Ciertas teorías plantean que, cada vez que tomamos una decisión, el universo se desdobla y otros yoes siguen vidas paralelas, realizando todas las posiblidades que en estas cuatro dimensiones descartamos. Si fuéramos capaces de unir todas estas consciencias, tendríamos una vida plena, en el sentido más literal, experimentando todas las bifurcaciones posibles.

Algunas personas creen que así encontrarían la felicidad, sin remordimientos, ni arrepentimientos, ni dudas sobre posibles presentes alternativos. A mí me cuesta. Principalmente, porque tengo la intuición de que aun en infinitos mundos siempre tomaría la decisión equivocada, o acabaría encontrando la forma de cagarla. Ser completamente consciente de ello resultaría abrumador: uno de los pocos consuelos que tenemos en esta vida es creer que tomando otros caminos nuestra vida habría sido distinta.
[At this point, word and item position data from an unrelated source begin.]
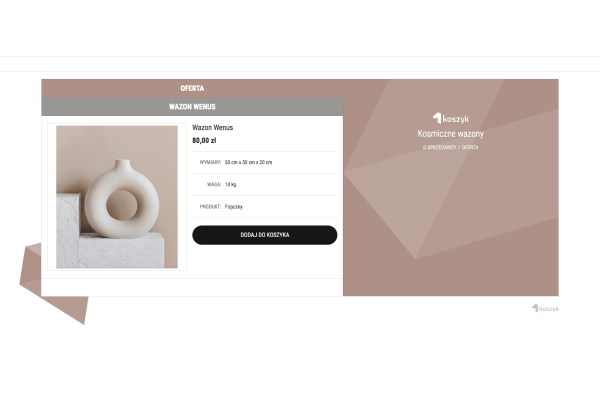The width and height of the screenshot is (600, 400).
Task: Click the 50 cm x 50 cm x 20 cm value
Action: (248, 162)
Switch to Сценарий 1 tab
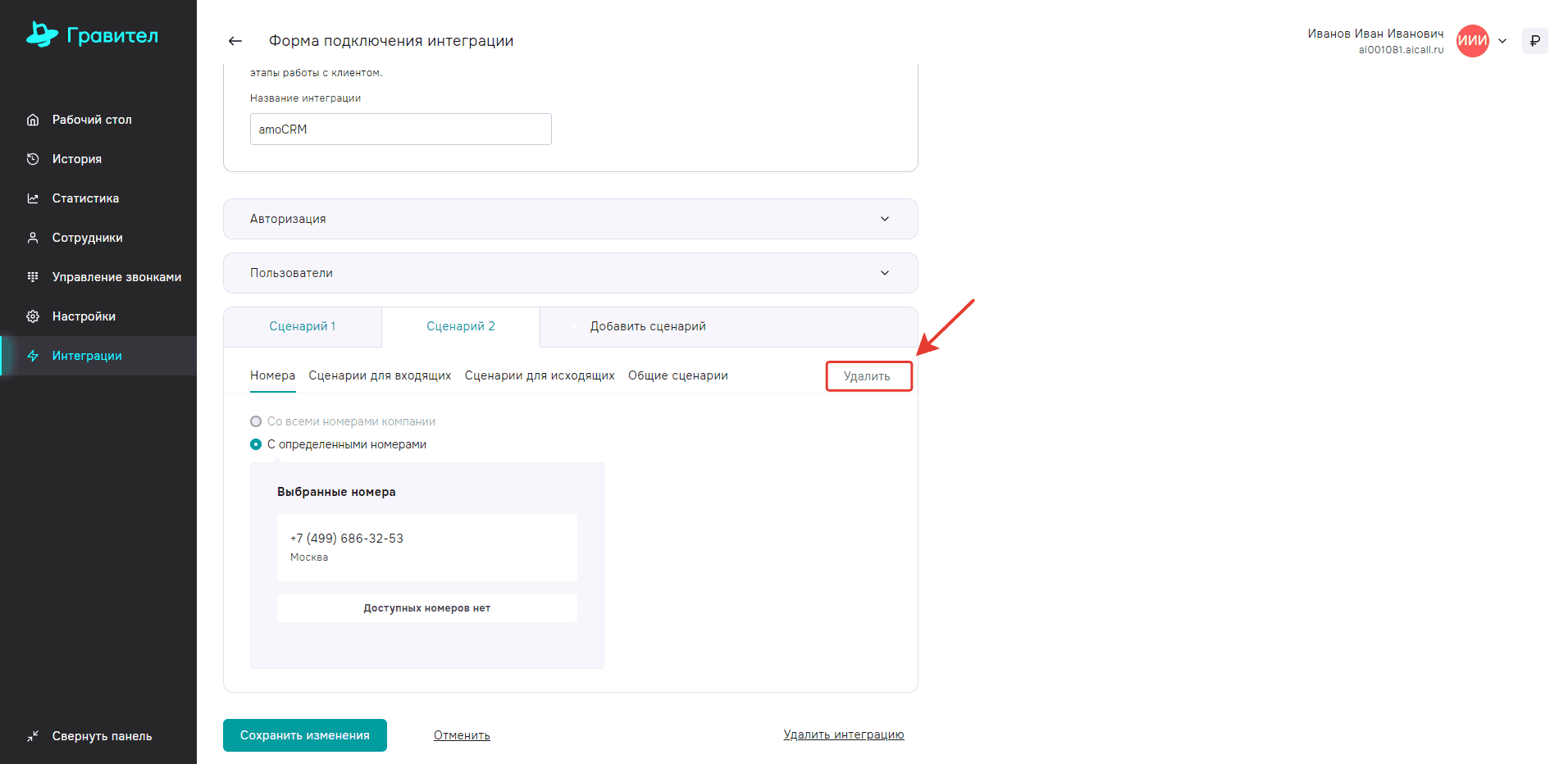 tap(302, 326)
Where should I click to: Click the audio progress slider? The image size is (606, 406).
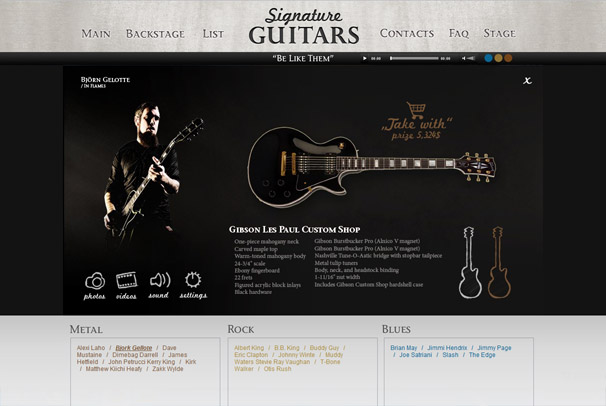pyautogui.click(x=414, y=58)
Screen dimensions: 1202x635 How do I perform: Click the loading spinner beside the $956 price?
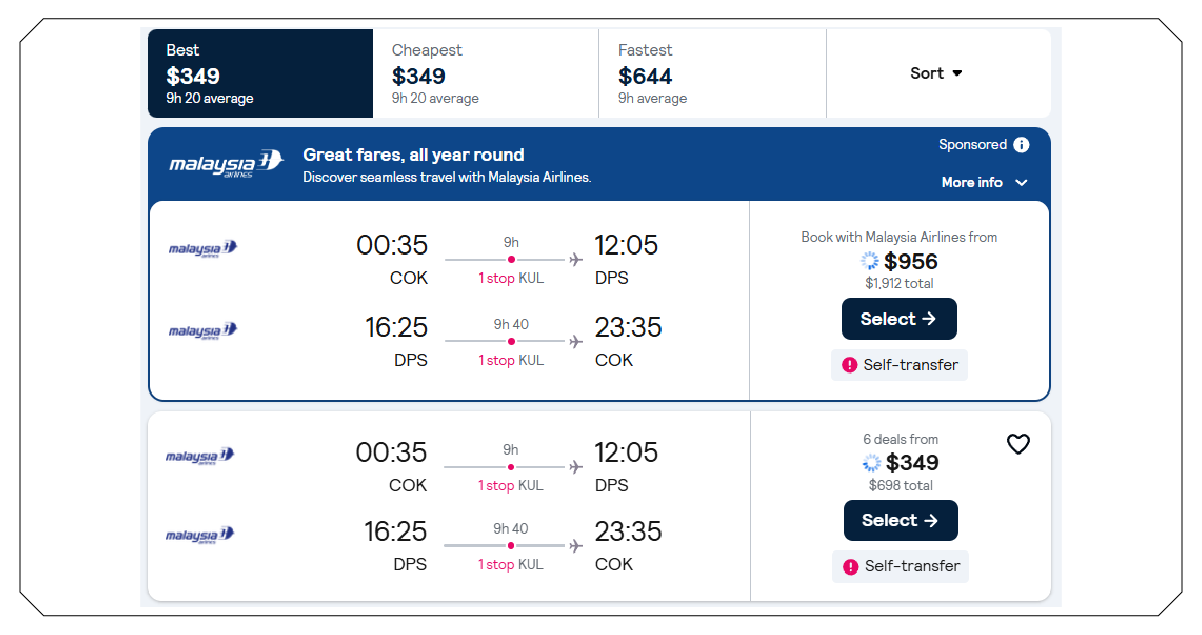[869, 261]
Mejor. Si la hubiera besado aquella noche, si le hubiera mandado a la mierda, si hubiera subido a aquel tren, si nunca hubiera tomado este avión...

Imaginamos otras realidades para evadirnos de la nuestra y nos torturamos creyéndolas más atractivas, aunque no tengamos ninguna garantía de que realmente el resultado fuera ése. Nos causa dolor, pero también nos ayuda a querer transformar nuestra realidad para acercarla a la deseada. Porque una vida perfecta como combinación de otras, o por simple estadística, no tiene ningún mérito. Debemos construirla aquí y ahora, con todas las limitaciones espacio-temporales. Hay otros mundos, pero están en éste*.
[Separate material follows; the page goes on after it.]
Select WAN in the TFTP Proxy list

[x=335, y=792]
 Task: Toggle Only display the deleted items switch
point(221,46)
Conocer todo, vivir todo... ¡qué aburrimiento! Como la mortalidad en la obra de Tolkien, la ignorancia es nuestro don tanto como nuestra maldición. La única felicidad pura es la de la inocencia. Después mordemos el fruto prohibido, abrimos la caja de Pandora y comenzamos a descubrir la vida. Vivimos en la paradoja de querer saber, aunque duela: saber no nos hace felices, pero no podemos renunciar a ello; nos puede la necesidad de averiguar. Crecer consiste en ir aprendiendo imperfecciones. Ser feliz, en saber que no importan.

Así, a base de ignorancia y curiosidad, vamos creando mundos nuevos.

*Parece que la versión original es en singular: Il y a un autre monde mais il est dans celui-ci. Ni idea de quién decidió pluralizarlo.

06 enero 2011

Dime con quién andas

... y te diré quién eres. Eso reza el refrán. Yo siempre había creído que era algo esencialmente peyorativo para indicar que la gentuza se junta con gentuza. Ahora creo que es una verdad general: uno se define por las amistades que cultiva. Mal que a veces nos pese, somos animales sociales y uno, además de uno mismo, también es sus circunstancias. Su familia, su ciudad, su tiempo, los amigos que elige. Seguramente elegir sea un eufemismo, pues los amigos son esencialmente aquellos que nos aguantan y aceptan. Que, inexplicablemente, siguen ahí a través de los años. Que no nos quieren cambiar.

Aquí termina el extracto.